LINK.exe implicitly links the appropriate VCRuntime.
If you’re building an executable, this is libvcruntime.lib (or libvcruntimed.lib if you are doing a debug build). This static library contains the real entry point that the kernel jumps to after starting your process. (The library actually contains multiple entry points, and the one chosen is based on other compiler options.) This hidden entry point in turn calls the developer-authored WinMain.
If you’re building a DLL, the /MD, /MDd, /LD, and LDd options to CL.exe cause it to direct the linker to statically link the appropriate version of vcruntime.lib. This library contains the real, hidden DLL entry point that in turn calls the developer-authored DllMain.
The role of the hidden entry points is to call into WinAPI and whatever C++ runtime is present on the system to register exit handlers, allocate heaps, etc. In this way, the program depends on VCRuntime to communicate with the C++ runtime (ucrt or VCRedist). Parts of the C++ runtime, in turn, call into WinAPI.
A Swift toolchain that didn’t have a Visual Studio dependency would link libc++ or libstd++ instead of the ucrt or VCRedist, and also link the appropriate analogue to VCRuntime (e.g. crt0.o for GNU toolchains, IIRC).
I think that the point that we might disagree on is the cleanliness of the approach. In my mind, a separate SDK is pretty clean, but I do admit not exactly trivial. Glad that the explanation was helpful.
I think that there is some confusion here.
Mostly correct, until recently, it would be %ProgramFiles(x86)%, there is now a 64-bit Visual Studio, however the build tools are still 32-bit only, except for the toolset, which is 64-bit. If this is clear as mud, then you are on the right path. (The install location was driven by the shell, which was 32-bit, but the toolset is 32/64 bit, and the latter is required to deal with memory limitations, the build tools are always a "32-bit shell" for some reason).
This is actually not entirely true. The linker is told what to do by the invocation by MSBuild (or in our case clang or clang++). Unless you are talking about something like an embedded linker directive, in which case, that is pretty much something embedded by the user.
No, this is not. This is dependent on /MT. The default (/MD) would use vcruntime.lib rather than libvcruntime.lib. You will dynamically link in the vcruntime.
The entry point is not from vcruntime.lib but rather from:
/MTd: libmsvcrtd.lib
/MT: libmsvcrt.lib
/MDd: msvcrtd.lib
/MD: msvcrt.lib
The actual CRT entry point is determined by the definition of the entry point:
main (-U_UNICODE, /SUBSYSTEM:CONSOLE) => wmainCRTStartup
The command line flags take precedence, but if missing the spelling will select the CRT Startup path.
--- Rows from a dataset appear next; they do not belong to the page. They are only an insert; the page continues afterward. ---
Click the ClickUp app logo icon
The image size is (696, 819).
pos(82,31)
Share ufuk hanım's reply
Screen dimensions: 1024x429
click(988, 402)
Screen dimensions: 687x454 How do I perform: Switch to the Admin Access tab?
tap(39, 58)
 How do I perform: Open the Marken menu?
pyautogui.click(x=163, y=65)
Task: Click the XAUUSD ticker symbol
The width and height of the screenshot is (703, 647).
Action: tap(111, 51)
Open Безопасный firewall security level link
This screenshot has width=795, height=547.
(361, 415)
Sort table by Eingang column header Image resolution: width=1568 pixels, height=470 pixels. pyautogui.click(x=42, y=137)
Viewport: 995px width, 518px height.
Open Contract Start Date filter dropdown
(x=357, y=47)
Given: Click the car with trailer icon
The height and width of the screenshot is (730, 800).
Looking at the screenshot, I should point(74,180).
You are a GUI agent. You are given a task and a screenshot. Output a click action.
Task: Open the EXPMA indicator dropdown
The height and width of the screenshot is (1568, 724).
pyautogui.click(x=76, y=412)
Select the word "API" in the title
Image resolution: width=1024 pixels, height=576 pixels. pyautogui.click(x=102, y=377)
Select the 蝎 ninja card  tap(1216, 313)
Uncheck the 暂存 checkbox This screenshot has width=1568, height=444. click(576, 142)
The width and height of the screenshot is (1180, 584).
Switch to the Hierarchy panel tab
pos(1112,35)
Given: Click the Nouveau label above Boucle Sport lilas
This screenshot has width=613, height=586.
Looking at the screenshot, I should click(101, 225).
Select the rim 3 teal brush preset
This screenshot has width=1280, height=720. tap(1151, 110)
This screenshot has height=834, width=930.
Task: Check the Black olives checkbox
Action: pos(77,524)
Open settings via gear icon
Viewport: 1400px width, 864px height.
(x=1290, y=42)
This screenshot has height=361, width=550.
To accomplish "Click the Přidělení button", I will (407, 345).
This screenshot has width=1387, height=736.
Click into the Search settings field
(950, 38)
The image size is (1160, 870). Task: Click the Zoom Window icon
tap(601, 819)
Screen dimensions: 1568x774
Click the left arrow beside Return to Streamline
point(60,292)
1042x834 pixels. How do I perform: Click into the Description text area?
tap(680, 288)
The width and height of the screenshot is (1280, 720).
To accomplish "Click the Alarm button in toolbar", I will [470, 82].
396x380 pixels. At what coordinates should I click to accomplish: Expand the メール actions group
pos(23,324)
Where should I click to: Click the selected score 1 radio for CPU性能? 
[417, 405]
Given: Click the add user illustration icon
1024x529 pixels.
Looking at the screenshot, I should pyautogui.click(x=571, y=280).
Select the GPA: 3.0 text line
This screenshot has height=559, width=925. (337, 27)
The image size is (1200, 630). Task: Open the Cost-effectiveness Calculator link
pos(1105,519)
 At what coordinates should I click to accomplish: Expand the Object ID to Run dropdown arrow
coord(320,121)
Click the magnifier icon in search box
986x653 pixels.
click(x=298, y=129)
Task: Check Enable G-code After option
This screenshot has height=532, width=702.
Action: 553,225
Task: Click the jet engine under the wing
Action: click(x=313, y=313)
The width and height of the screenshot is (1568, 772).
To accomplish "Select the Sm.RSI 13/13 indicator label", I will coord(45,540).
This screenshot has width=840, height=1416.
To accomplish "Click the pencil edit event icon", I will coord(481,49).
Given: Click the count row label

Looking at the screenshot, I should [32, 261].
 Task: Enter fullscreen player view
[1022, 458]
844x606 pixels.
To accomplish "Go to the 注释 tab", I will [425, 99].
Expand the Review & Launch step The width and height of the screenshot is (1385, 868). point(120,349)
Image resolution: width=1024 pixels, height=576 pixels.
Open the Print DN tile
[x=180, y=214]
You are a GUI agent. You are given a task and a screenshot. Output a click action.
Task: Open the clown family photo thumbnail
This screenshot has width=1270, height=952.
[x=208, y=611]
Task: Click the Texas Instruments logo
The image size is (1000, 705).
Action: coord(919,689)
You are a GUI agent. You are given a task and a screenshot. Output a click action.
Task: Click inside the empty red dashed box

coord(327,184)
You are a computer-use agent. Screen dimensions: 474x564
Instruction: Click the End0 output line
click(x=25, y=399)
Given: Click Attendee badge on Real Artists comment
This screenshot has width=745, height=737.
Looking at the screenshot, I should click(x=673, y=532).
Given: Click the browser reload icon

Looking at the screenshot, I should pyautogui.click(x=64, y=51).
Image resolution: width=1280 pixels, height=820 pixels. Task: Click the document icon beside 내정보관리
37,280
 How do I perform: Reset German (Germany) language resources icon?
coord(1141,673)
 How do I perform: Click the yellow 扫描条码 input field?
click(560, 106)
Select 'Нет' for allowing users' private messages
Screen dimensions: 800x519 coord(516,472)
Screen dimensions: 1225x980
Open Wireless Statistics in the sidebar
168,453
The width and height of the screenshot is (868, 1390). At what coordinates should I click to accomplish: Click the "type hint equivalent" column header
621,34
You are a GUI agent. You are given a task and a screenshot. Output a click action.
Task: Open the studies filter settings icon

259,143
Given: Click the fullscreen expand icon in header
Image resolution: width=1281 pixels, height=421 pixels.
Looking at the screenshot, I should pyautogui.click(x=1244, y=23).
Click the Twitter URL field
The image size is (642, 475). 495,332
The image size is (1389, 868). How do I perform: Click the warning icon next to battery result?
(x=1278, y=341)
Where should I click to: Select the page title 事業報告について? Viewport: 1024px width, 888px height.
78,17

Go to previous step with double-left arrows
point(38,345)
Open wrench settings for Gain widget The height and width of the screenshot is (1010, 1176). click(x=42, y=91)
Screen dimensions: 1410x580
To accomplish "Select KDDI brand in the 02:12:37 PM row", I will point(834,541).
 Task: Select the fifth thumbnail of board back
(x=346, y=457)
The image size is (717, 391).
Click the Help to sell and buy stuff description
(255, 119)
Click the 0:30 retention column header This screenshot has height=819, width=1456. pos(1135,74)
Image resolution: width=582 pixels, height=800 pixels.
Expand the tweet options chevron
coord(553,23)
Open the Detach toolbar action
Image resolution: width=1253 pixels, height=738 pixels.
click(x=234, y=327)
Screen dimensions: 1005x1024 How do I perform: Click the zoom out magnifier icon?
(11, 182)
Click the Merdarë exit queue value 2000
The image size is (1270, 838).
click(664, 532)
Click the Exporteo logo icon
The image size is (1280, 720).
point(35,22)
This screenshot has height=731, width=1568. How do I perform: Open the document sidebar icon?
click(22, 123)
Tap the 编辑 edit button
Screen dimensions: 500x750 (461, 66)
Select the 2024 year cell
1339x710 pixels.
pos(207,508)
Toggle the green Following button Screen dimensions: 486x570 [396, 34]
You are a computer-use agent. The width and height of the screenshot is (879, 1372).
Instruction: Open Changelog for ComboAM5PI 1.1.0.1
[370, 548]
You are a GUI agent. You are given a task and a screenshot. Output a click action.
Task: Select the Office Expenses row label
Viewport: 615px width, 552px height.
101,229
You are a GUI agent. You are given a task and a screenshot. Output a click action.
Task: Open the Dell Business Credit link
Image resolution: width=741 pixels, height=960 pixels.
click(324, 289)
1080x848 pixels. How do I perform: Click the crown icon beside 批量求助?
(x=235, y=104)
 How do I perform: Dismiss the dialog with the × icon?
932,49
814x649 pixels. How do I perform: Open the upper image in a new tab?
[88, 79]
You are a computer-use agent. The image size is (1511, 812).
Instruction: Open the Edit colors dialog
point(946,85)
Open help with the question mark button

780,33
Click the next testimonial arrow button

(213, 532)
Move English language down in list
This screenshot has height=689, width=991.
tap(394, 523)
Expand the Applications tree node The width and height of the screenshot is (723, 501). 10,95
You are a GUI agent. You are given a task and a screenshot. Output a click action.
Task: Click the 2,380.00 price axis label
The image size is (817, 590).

The appropriate version of msvcrt.lib and vcruntime.lib. The startup paths are (lib)?msvcrtd?.lib. (lib)?vcruntimed?.lib contains the compiler support functions (aka compiler-rt). This primarily will provide static copies of the atomic operations and IAT thunks for any dynamically linked content (or their static counterpart).
This is not so. The role of the "hidden entry point" (which is not a hidden entry point at all), is to setup the C runtime. On Unix, this is spelt crt0.o, crti.o. On Windows, this is spelt msvcrt.lib. There is nothing magical going on here. There is simply the C startup routines that must be invoked (e.g. walking the init table for C++ global constructors).
I think that you had mixed up msvcrt and vcruntime. VCRuntime is significantly lower in the stack than msvcrt.
No, ucrt is the equivalent to msvcrt, libc++ or libstdc++ are the equivalents to msvcprt. The UCRT is the top half msvcrt after "The Great C Runtime Refactoring", the bottom half remains embedded in VS.